Three Women Are Among the Inaugural Winners of the Windham Campbell Prizes
Posted on Mar 13, 2013 | Comments 0
The nine inaugural winners of the Windham Campbell Prizes have been announced by the Beinecke Rare Book and Manuscript Library at Yale University. The $150,000 prizes are awarded for outstanding achievement in fiction, nonfiction, and drama. The recipients will receive their awards at a ceremony in New Haven on September 10.
Among the nine inaugural winners of the Windham Campbell Prizes are three women.

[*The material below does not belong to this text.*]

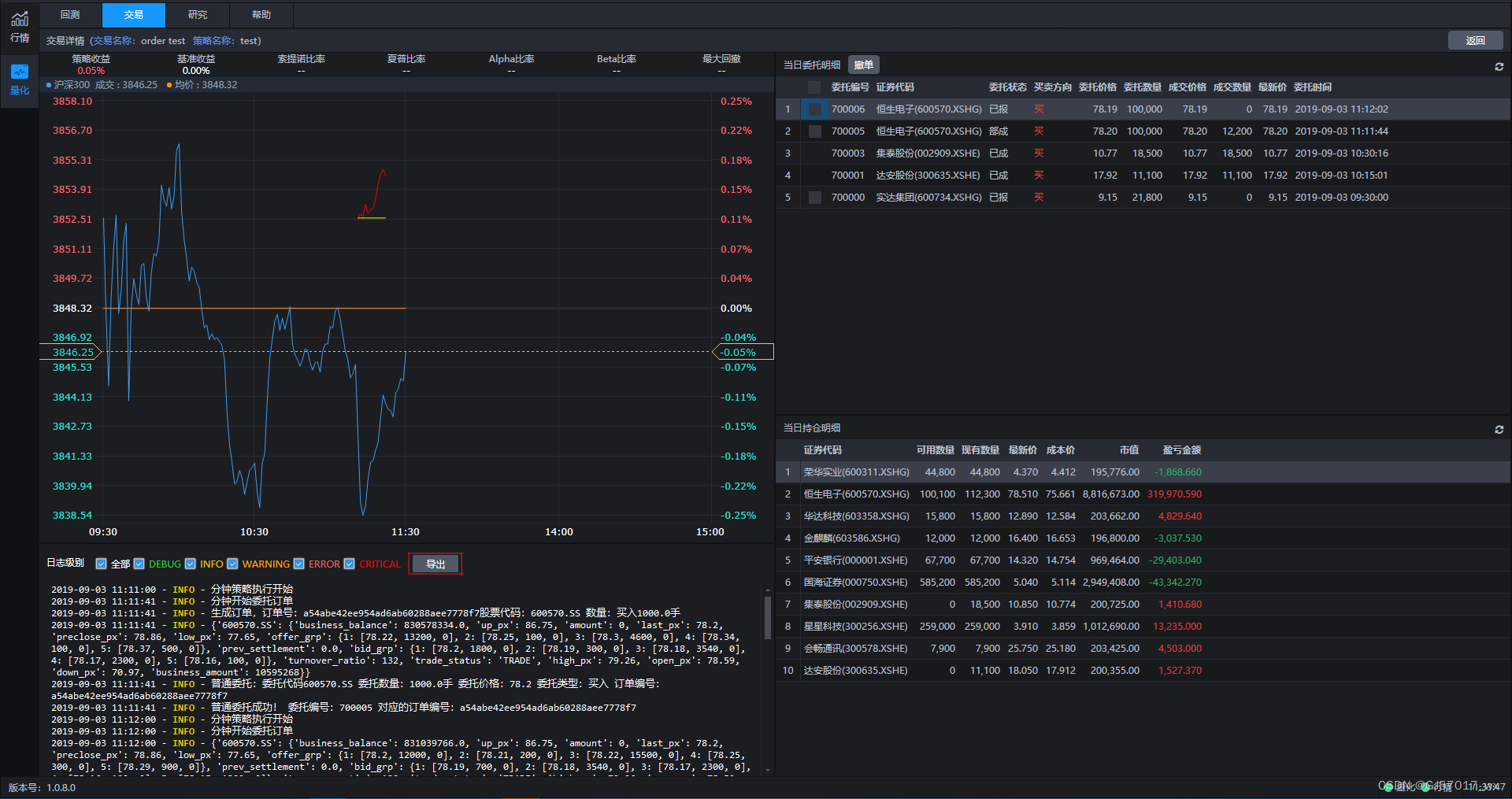The image size is (1512, 799).
Task: Click the 量化 connection status indicator
Action: [1388, 787]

Adina Hoffman is the author of House of Windows: Portraits From a Jerusalem Neighborhood and My Happiness Bears No Relation to Happiness: A Poet’s Life in the Palestinian Century, a biography of Taha Muhammad Ali. A graduate of Wesleyan University, she has served as a visiting professor at Middlebury College, New York University, Yale University, and Wesleyan University.
Naomi Wallace is a playwright from Kentucky. Among her plays are “In the Heart of America,” “Slaughter City,” and “One Flea Spare.” She has also written several screenplays. Wallace is a former MacArthur Fellow. A graduate of Hampshire College, Wallace holds two master’s degrees from the University of Iowa.
Zoe Wicomb is a South African writer who lives in Glasgow, Scotland, where she teaches at the University of Strathclyde. Wicomb is a graduate of the University of Western Cape. Among her novels are You Can’t Get Lost in Cape Town, David’s Story, Playing in the Light, and The One That Got Away.